Llama-derived nanobody VHH21 destroys the spike-trimer of SARS-CoV-2

Neutralizing antibodies that merely block receptor binding are losing ground against heavily mutated SARS-CoV-2 Omicron sub-variants. A new approach now exploits a llama-derived nanobody—VHH21—that does not just bind the spike (S) protein but actively tears the trimer apart within seconds. Bactrian camels were immunized with a cocktail of recombinant S proteins from ancestral and VOC strains, yielding a high-diversity VHH phage library. Multi-round biopanning and BLI screening singled out six nanomolar-affinity binders; VHH21, which spontaneously dimerizes, stood out by destroying 68 % of surface-immobilized S-trimers in 20 min, far outperforming ACE2 or conventional nanobodies.

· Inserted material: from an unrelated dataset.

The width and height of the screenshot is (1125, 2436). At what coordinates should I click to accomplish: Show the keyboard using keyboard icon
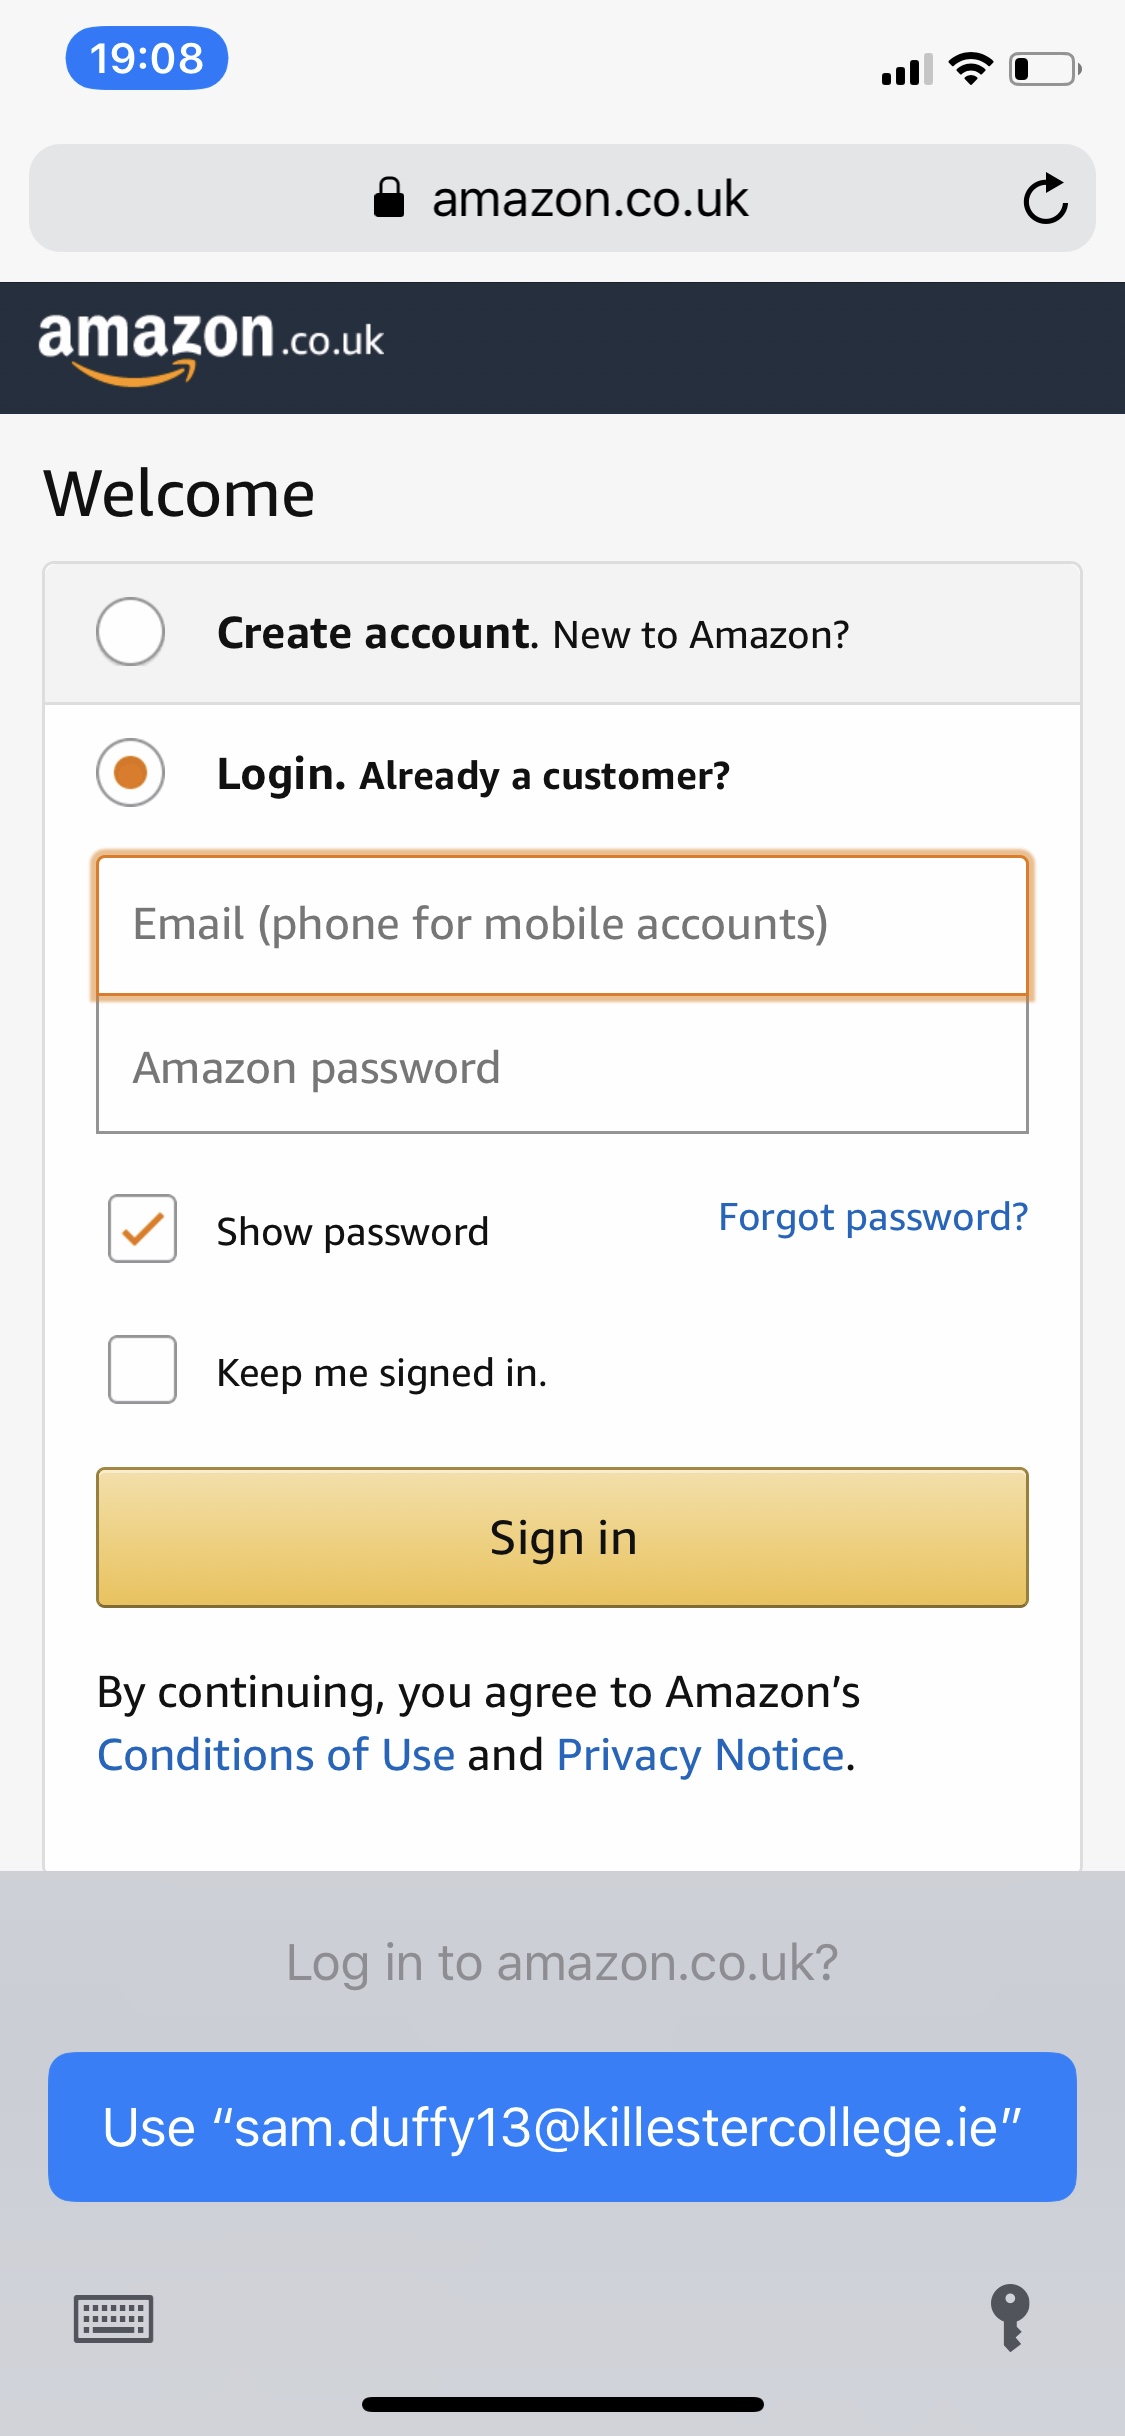(114, 2318)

Functional validation combined fluorescence super-resolution, SEC, negative-stain EM and real-time TIRF imaging. Within milliseconds after contact, VHH21 triggered release of fluorescent S1 subunits and left dissociated S2 stalks, effectively converting the metastable prefusion trimer into post-fusion debris. Cryo-EM at 3.3 Å revealed two VHH21 dimers wedged between neighboring RBDs in a half-up/closed configuration, locking the spike in an open state and preventing refolding. The epitope—loops 345-346 and 440-450 on the outer face of the RBD—lies outside the ACE2 receptor-binding motif, explaining why VHH21 retains nanomolar affinity against Alpha, Beta, Gamma, Delta and Omicron BA.1-BA.5 S1 proteins and neutralizes corresponding lentiviral pseudoviruses with EC50 values in the low nanomolar range.

Sequence alignment and structural modelling show the epitope is conserved across SARS-CoV-2 lineages and largely preserved in SARS-CoV and bat CoV RaTG13, although a few substitutions weaken binding to MERS-CoV. Because mutations that underlie immune escape rarely alter this ridge, VHH21 offers a breadth unmatched by current monoclonals. The spontaneous dimerization mimics engineered bivalent constructs, delivering avidity without chemical conjugation and reducing the risk of viral escape. Small size, high stability and simple bacterial production make VHH21 an attractive candidate for intranasal prophylaxis or inclusion in multivalent therapeutics.